A hatch clattered behind Prospero and Roger reappeared, carrying a length of rope from which a four-pronged grappling hook hung. Standing a little back from the rail, Roger whirled the grapnel whistling around his head, and then he let it go. The hook raked the screen but fell into the water, and Roger quickly started to reel it in.

The troll was still sitting on the muddy bank, his feet in the sloshing water.

“This is more like it,” he said. He clapped his hands, and when he pulled them apart they went
thock
like suction cups. “Climb to the top and fall over, and then I can rescue you!”
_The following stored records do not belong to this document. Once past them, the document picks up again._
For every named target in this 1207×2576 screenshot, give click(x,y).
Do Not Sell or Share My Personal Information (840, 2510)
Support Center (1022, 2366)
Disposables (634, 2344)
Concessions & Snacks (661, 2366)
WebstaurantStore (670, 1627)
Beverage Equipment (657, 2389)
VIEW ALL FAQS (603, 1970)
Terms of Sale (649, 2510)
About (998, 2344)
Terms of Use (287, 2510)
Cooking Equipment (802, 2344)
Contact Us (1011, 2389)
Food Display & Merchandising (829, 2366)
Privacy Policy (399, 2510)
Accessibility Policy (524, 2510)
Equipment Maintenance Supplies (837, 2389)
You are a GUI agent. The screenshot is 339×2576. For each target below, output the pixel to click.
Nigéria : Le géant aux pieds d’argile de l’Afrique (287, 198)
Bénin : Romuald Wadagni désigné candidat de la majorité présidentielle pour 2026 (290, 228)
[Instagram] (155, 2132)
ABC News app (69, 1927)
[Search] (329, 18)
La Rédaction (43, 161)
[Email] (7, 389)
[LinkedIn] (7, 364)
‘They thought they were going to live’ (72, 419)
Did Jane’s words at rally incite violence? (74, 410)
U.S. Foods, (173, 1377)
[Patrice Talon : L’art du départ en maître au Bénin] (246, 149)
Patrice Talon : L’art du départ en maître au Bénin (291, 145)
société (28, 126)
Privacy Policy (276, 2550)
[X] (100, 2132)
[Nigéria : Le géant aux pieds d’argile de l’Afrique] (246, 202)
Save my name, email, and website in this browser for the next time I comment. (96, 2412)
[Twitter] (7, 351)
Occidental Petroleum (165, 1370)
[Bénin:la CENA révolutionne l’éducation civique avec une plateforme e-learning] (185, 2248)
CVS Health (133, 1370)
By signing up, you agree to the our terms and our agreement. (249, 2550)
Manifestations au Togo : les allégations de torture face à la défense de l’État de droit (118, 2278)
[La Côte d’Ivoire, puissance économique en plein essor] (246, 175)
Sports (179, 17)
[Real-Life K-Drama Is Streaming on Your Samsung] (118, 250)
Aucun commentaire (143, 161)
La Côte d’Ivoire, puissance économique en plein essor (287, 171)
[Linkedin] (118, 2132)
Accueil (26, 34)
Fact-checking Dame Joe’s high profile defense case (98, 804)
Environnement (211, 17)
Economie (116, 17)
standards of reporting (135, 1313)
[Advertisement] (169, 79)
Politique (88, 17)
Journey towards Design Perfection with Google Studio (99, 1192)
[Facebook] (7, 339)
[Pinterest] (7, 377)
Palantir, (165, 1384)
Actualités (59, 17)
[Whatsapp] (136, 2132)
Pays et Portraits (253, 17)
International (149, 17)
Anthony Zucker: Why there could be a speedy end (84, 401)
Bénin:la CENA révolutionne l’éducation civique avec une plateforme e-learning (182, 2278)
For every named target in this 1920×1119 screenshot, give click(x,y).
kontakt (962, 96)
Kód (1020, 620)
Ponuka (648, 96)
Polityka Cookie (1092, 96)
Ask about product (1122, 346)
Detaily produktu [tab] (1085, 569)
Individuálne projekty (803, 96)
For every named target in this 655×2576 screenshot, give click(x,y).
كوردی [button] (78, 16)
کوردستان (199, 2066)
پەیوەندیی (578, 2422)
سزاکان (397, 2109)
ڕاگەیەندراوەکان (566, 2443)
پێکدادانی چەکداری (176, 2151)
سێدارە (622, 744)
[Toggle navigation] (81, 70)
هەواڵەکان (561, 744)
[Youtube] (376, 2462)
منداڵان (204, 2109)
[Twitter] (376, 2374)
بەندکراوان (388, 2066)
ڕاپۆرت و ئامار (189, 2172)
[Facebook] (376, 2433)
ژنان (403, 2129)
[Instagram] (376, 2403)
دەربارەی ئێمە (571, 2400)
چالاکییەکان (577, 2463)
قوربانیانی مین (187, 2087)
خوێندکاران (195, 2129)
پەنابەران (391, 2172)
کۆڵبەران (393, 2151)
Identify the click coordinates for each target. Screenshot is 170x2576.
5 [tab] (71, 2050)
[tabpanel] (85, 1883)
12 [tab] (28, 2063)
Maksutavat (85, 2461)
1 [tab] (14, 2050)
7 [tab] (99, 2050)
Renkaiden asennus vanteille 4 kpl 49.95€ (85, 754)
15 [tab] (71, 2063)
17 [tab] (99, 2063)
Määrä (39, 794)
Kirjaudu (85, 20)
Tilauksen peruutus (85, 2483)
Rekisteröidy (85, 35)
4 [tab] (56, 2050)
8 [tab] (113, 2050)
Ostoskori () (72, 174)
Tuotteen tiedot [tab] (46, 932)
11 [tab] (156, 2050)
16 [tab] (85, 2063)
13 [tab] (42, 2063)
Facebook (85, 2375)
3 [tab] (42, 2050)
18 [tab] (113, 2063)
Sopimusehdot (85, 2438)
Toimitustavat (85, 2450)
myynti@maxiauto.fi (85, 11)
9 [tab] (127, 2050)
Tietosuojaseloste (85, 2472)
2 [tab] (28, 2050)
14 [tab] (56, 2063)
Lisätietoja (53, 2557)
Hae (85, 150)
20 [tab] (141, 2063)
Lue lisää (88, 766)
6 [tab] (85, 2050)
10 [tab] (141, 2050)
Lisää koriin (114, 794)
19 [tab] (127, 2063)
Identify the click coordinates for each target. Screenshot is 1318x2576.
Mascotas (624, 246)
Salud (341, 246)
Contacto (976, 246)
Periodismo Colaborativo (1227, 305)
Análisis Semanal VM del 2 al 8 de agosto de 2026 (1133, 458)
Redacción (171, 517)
Roger threw the grapnel again, and this time the pronged iron went
chunk!
into the screen—two spurs were wedged tight. Now Roger whipped the rope around the mainmast and started to pull. Prospero suddenly saw what was going on, and in a second, he was pulling too. A large ragged piece of the screen ripped out, crumbling as it fell and spattering the deck with red flakes of rust. The troll stood up and started to stoop forward, but Prospero gathered all his strength and blacked out the tunnel. For several minutes, the place was absolutely dark—it was filled with thick, palpable, gross darkness, and while the murk lasted, the little boat slipped through the hole. One scuttering wire scraped the bottom of the hull from one end to the other and, for a sickening instant, the boat slowed. But then it bobbed through, wallowed sideways in the current for a bit, and straightened out to steer its course down the middle of the fast-flowing stream. The troll still held his eyes and screeched, for he thought he had been struck blind. Roger and Prospero were far downstream when the lights went on again.

 

 

CHAPTER THREE

 

After more than two hours of uneventful drifting, the
Actaeon
rounded a sweeping curve, and Prospero, who was sitting on one of the bow chasers, saw a blue twilight glimmer ahead. He pointed this out to Roger, who was poking a straw into the touch hole of the other brass cannon to see if it really was bored all the way through.